WHAT THE TASK ASKS:
Could you give every record again, exactly as it reads?

______

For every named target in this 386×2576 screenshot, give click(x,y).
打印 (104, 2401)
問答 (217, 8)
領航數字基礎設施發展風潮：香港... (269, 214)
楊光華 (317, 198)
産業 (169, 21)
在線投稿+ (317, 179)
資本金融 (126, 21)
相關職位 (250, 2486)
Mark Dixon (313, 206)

______

TASK SOLUTION:
For every named target in this 386×2576 screenshot, give click(x,y).
打印 (104, 2401)
問答 (217, 8)
領航數字基礎設施發展風潮：香港... (269, 214)
楊光華 (317, 198)
産業 (169, 21)
在線投稿+ (317, 179)
資本金融 (126, 21)
相關職位 (250, 2486)
Mark Dixon (313, 206)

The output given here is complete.